■ Set problem
Starting at the line that contains "Where should I" and ending with the last line of the data, write out every line again with each coordinate offset by 58 and the image resolution left unchanged. Leave the pictures out.
***** Records for the exercise
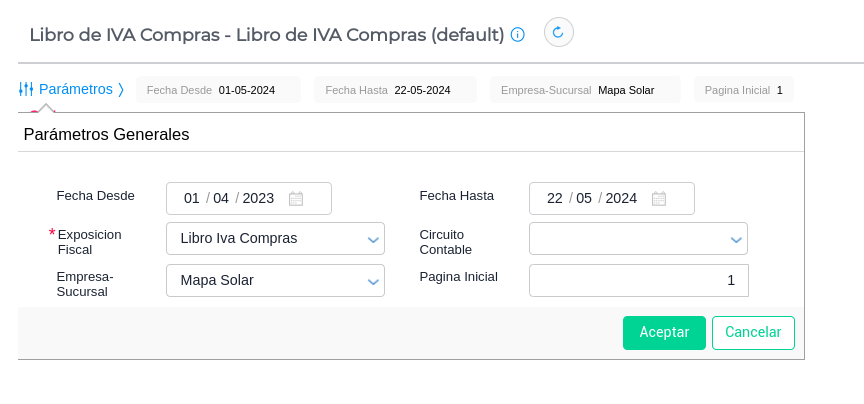Screen dimensions: 864x404
Task: Open the Circuito Contable dropdown
Action: (736, 239)
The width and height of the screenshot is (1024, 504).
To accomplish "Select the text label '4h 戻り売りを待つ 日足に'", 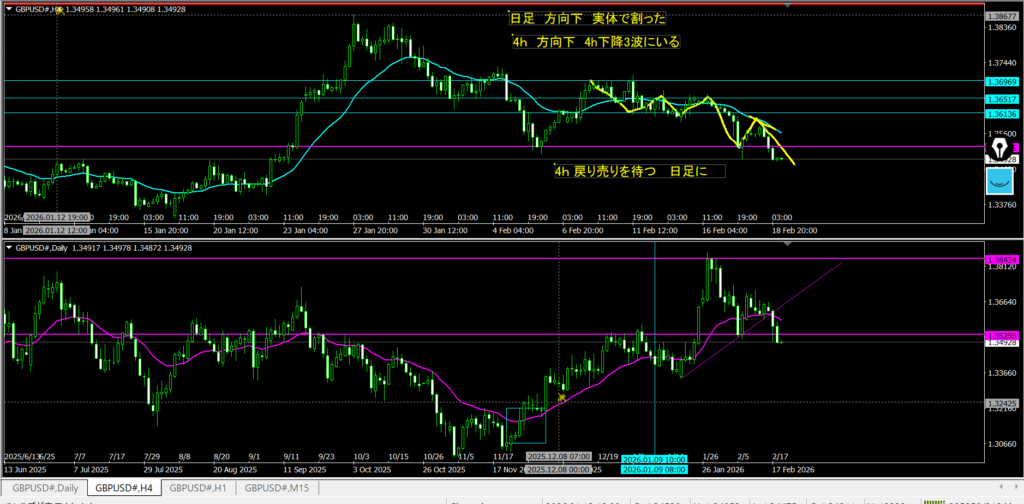I will [x=637, y=171].
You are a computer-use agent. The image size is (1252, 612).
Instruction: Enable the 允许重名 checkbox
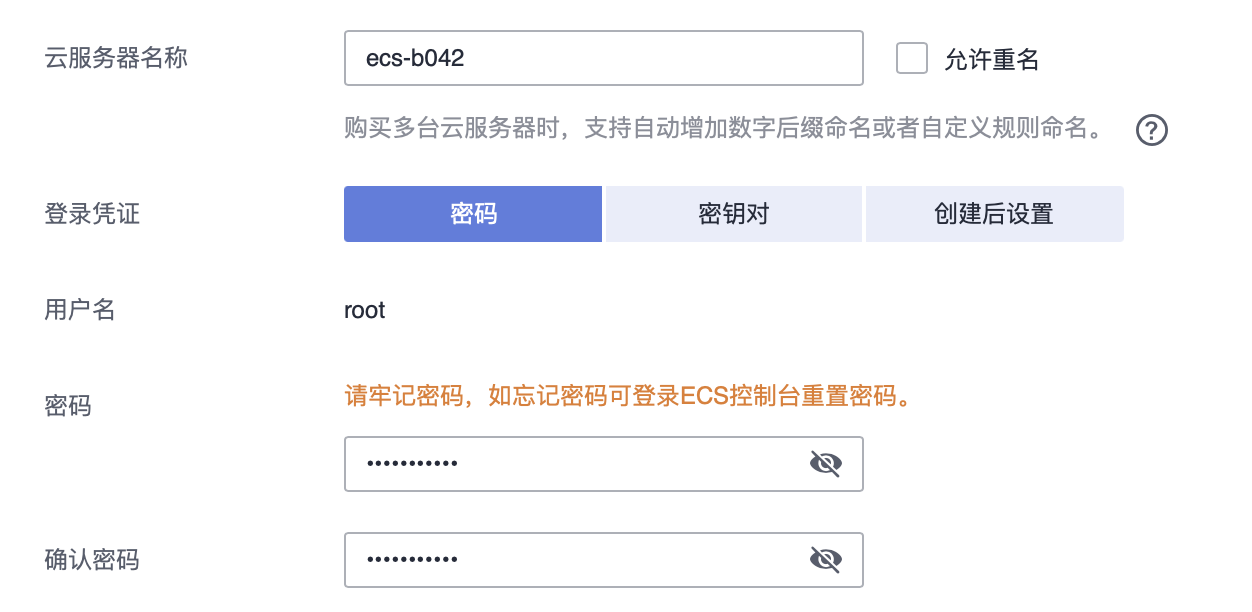(912, 58)
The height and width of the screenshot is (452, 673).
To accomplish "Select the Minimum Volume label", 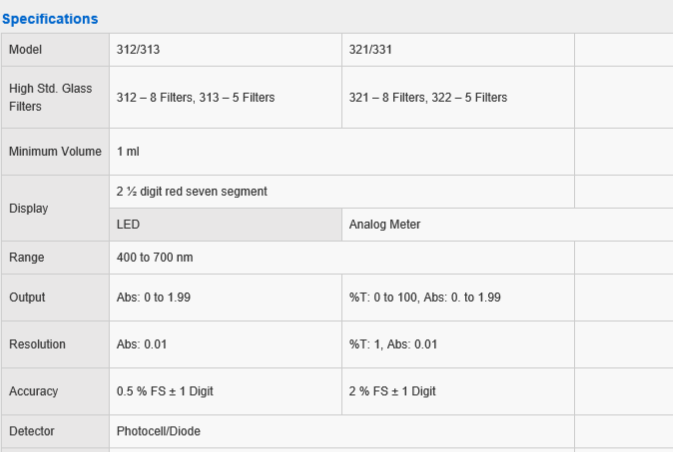I will tap(55, 152).
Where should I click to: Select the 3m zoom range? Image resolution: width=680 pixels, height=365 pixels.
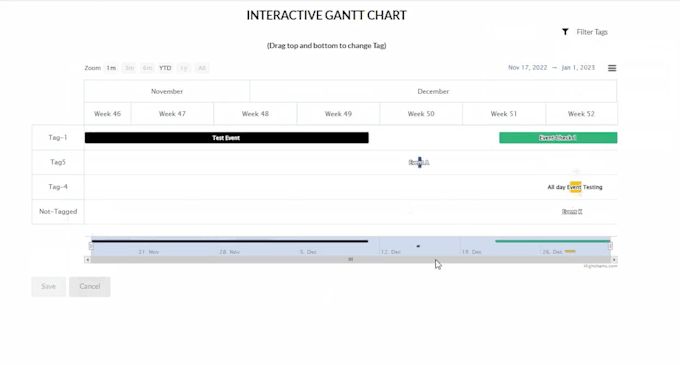[x=129, y=68]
**********
■ Answer to this problem
Where should I click to: Select the 3m zoom range? Image resolution: width=680 pixels, height=365 pixels.
[x=187, y=126]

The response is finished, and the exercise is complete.